本发明的有益效果为:本发明试剂盒包含55个Y染色体SNP遗传标记,兼顾了系统发育树的稳定性和高分辨率,以尽可能少的位点数达到了较高的体系分辨能力,可将已划分至O-M175单倍群的中国汉族男性个体样本正确地划分至现已公认的Y染色体系统发育树分枝上更细的分枝。本试剂盒采用了复合扩增和多重单碱基延伸技术,可以同时获得生物性检材的55个Y染色体SNP遗传标记的基因分型,快速实现对生物检材的来源地或所属人群溯源。本试剂盒包括了标准DNA的分型结果,可确保分型准确;该试剂盒复合扩增产物长度最短仅88bp,最长不超过220bp,对于法医学常见的降解检材的检测具有优势,具有良好的应用前景和推广价值。
附图说明
图1本发明所检测的55个Y染色体SNP遗传标记所构成的进化树,每一个横线分枝上都标示出了对应的SNP位点及该SNP位点所决定的单倍群。从图中可以看出本发明包含了O单倍群的大部分亚型,构建了一个高分辨率的O单倍群体系;
图2本发明对样本的毛细管电泳检测结果,A为体系一的检测结果,B是体系二的检测结果。图中的横坐标数值表示DNA片段长度,纵坐标数值表示荧光强度,各荧光峰为该样本在各SNP位点的检测结果,各峰上方均标示出了该峰代表的SNP遗传标记。从图中可以清晰地观察到样本在所有55个Y染色体SNP的分型结果,它们构成了该样本的单倍型,证明本发明Y染色体SNP复合检测试剂盒可以准确检测生物学样本。
具体实施方式
以下通过具体实施方式对本发明进行详细说明。
本发明基于Y染色体SNP遗传标记的法医学复合检测试剂盒是基于筛选得到的55个Y染色体SNP遗传标记,利用目前法医遗传学实验室常用的毛细管电泳体系构建的。该试剂盒由分离包装的复合扩增引物混合物、多重单碱基延伸反应引物混合物、复合扩增反应混合液和单碱基延伸反应混合液构成。

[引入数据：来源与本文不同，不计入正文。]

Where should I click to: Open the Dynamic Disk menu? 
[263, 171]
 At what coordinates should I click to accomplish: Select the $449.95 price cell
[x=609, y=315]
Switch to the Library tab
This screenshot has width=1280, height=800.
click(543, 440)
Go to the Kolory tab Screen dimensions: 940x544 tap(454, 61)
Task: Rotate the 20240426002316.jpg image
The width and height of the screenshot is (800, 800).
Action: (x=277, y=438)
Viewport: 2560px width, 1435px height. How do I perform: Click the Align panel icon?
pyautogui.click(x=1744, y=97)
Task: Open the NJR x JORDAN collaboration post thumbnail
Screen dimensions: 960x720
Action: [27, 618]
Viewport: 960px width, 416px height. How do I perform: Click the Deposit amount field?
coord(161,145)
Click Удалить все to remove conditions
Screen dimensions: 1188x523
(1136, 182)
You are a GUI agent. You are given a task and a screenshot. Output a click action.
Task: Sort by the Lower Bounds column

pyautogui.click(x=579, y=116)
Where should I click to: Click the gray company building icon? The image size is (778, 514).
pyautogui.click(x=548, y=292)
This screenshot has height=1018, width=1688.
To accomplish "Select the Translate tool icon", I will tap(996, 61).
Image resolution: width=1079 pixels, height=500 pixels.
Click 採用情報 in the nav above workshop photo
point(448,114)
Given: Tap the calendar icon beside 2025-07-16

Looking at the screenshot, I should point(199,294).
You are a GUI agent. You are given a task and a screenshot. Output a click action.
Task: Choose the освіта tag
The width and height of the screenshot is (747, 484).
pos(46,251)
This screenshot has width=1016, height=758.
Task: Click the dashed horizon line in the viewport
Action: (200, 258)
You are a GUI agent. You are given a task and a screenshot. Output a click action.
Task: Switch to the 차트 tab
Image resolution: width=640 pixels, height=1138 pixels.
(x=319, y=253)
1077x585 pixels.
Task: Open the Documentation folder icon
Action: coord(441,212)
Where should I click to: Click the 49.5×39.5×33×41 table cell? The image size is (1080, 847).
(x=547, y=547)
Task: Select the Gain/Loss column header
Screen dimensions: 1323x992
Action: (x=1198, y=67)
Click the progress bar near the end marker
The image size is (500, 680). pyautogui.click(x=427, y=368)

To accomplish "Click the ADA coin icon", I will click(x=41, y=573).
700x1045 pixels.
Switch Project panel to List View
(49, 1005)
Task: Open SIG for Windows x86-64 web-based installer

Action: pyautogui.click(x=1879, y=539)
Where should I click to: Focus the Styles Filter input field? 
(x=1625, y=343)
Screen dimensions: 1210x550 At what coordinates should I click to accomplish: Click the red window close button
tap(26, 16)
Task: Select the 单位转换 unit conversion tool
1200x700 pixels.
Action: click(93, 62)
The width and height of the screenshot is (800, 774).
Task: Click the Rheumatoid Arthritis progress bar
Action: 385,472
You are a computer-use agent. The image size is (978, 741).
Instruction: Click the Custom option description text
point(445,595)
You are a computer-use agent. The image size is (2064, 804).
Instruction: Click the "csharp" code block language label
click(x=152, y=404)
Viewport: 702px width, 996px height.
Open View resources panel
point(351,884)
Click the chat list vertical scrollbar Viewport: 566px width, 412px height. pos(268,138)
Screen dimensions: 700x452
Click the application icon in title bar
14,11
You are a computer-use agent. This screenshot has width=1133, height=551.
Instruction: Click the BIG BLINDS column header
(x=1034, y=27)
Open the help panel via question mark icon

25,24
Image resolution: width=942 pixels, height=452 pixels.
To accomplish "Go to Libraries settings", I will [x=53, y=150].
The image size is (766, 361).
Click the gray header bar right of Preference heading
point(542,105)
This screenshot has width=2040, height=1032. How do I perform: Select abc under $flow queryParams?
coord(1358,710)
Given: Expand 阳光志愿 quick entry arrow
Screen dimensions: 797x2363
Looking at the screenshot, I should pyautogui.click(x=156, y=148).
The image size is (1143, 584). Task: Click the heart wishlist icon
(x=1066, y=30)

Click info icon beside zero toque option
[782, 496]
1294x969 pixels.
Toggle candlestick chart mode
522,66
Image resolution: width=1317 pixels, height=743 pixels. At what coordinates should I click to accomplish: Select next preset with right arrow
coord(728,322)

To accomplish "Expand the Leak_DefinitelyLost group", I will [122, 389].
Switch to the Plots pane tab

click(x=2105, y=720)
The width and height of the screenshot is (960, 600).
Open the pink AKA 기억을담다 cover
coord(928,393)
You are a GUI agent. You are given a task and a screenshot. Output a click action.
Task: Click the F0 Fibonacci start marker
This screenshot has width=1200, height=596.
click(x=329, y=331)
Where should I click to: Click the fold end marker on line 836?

该试剂盒的工作原理是首先通过复合扩增引物混合物和复合扩增反应混合液,分为两个体系在两管内扩增,分别获得含有27、28个Y染色体SNP的DNA片段(注:考虑到将50个以上的SNP放在一个反应体系中复合扩增,对引物设计、引物浓度、退火温度、反应体系的优化要求很高,难度较大。故本研究将筛选得到的55个Y染色体SNP位点分为两个体系进行复合扩增)。然后分别以此27个和28个DNA片段为模板,分别利用单碱基延伸反应混合液和单碱基延伸反应引物混合液进行多重单碱基延伸反应(注:单碱基延伸反应同样分为与复合扩增反应相对应的两个体系)以获得待测样本的55个Y染色体SNP的单碱基延伸反应产物。最后将该产物进行毛细管电泳,利用各SNP位点单碱基延伸反应产物的扩增片段长度和SNP位点的突变类型,确定待测样本55个Y染色体SNP遗传标记的分型结果。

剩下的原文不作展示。